Friday we had family in town, so didn't make it out to the barn. On Saturday we went out in the morning and rode for about an hour in the indoor arena. I went in the dressage saddle, and again Steen started out a tad nervous. There were a couple spots where he would always try to come off the rail and his trot stayed much faster than usual. He did settle down over the course of the ride, and was great about standing. We spent a while tucked in the corner while Brian loped Bear around. Then we were joined in the arena by Gay and Doc. As I've mentioned before, three horses in our little indoor can be a tight fit, but Steen was feeling settled and willing at that point and I really wanted to lope, so I pushed him into the faster gait and he moved into it without hesitation. He stayed very smooth as we loped around, steering through narrow spaces between Bear and Doc a couple of times. I think that was the most relaxed and responsive he's ever been at the lope, so that was encouraging.
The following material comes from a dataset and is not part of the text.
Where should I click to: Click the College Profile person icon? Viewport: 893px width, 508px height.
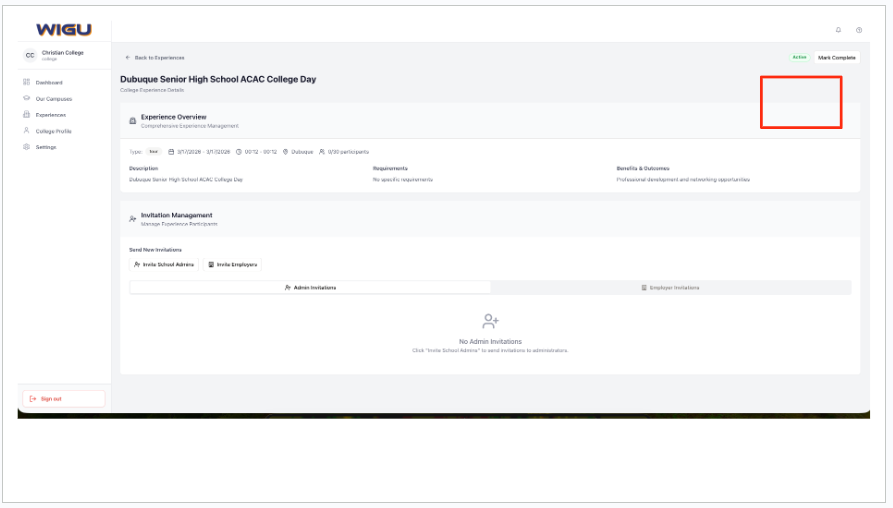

This morning there was a storm rolling in, but we had some plans for the afternoon, so we got up early to get to the barn and get the boys inside before the rain hit. While this was a good plan in theory, we didn't anticipate how violent the storm was actually going to be. Perhaps the horses knew what was coming better than we did, because both of them were a bit off. Steen was very nervous at the start, and refused to go to the far end of the arena for quite a while. There were also two points on the rail he refused to stay on. Every time we reached them he would just brace his neck and try to turn to the inside of the arena. Needless to say, both of these behaviors were frustrating. I tried not to get mad at him with limited success, and worked on making him go to the 'scary' side of the arena by gradually widening his circles until I had him mostly willing to follow the rail in both directions.
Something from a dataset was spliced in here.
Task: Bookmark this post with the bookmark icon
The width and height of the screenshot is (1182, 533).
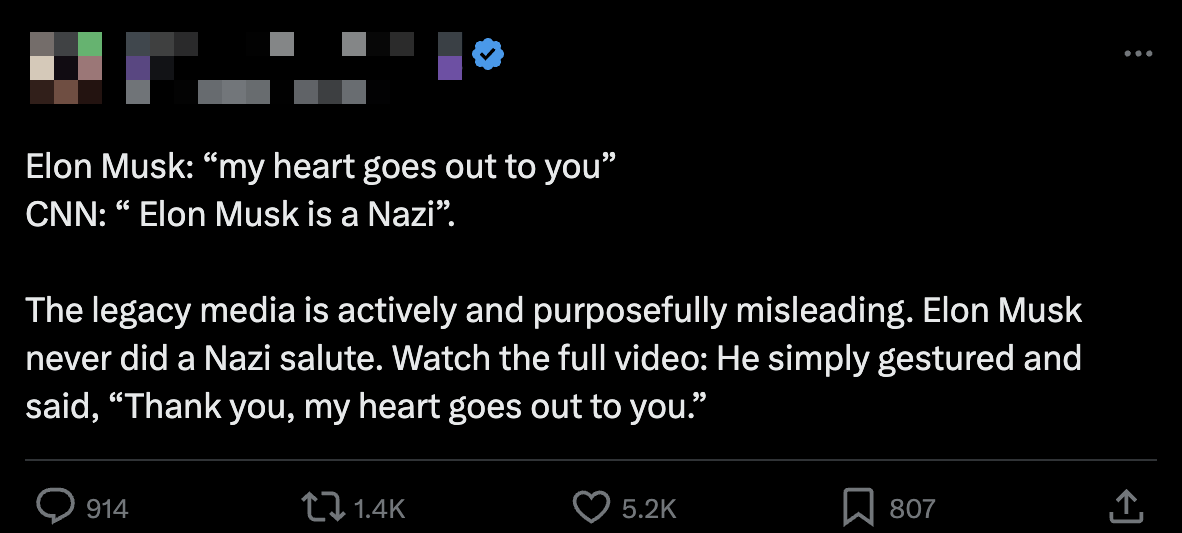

Once I could get him to mostly walk quietly, I asked for the trot. His trot was fast and he was very unfocused. We had more steering issues and his pace was extremely erratic. I kept working him in circles, trying to get him to pay more attention, but he never really came around.

About 45 minutes into the ride, the storm hit in earnest. The sound of the rain on the roof was so loud we literally could hardly hear anything else, except the thunder that was crashing quite frequently. At that point we decided to get off for a while, and we spent about 20 or 30 minutes waiting for the worst of the system to blow over. During that time I took the dressage saddle off. Steen has seemed less inclined to relax at the trot each time I've used it, although his loping has been good, but I was curious to see if he'd listen to me any better without it.

When the rain settled down, I hopped back on bareback. And Steen actually was better. We worked on the trot for quite a while longer and I got him to a point of feeling pretty settled. He seemed a lot more willing to drop his head and lift his back up and relax into the jog than he'd been with the saddle. So I don't know if at this point I've just ridden him bareback so much that he's more comfortable that way, or if this saddle doesn't fit quite right either, or if it was just the weather that had him upset. It's so hard to weigh all the factors.

We were about to the point of calling it quits when Brian and I were sitting on Bear and Steen towards the far end of the arena, giving the boys a break and chatting with Marissa, who was leaving after doing the morning chores. Steen was standing in an utterly relaxed manner, and I guess I was a little too relaxed myself. Suddenly the wind shifted and must have caught the huge door behind us in a particularly odd way, because it made this utterly bizarre, loud, massive-metal-grating-on-metal groan.

Unsurprisingly, Steen did not stick around to assess the situation. In about two seconds he was on the other side of the arena and I was on the ground. The annoying thing is I'd been prepared for him to bolt all day, but at that particular moment had let my guard down. The bolt wasn't anything I couldn't have ridden through if I'd been paying attention, but I wasn't ready for it. *sigh

Luckily I've had enough experience with falls that I turned the tumble more into an unplanned dismount than a crash. I skinned my elbow but otherwise took no damage. I got back on, but Steen was very, very afraid of the far end of the arena by then. So I made him trot some circles for a little while, then got off, put him on the line and took him down to the scary corner to do some groundwork until he was able to focus again. It took quite a while and a lot of massive spooking on the line before he was finally settled and willing to approach the door without snorting and trying to run away. So on that highly mediocre note, we called it a day.

So, it was definitely one of those long, hard, frustrating, slightly painful rides that seem to crop up from time to time. Steen has been so consistently well-behaved lately that it's pretty disappointing to be reminded of the flighty  irrational, reactive horse that still lurks beneath the surface. On the other hand, these hard days are becoming increasingly rare, so one can hope eventually they will cease to happen entirely.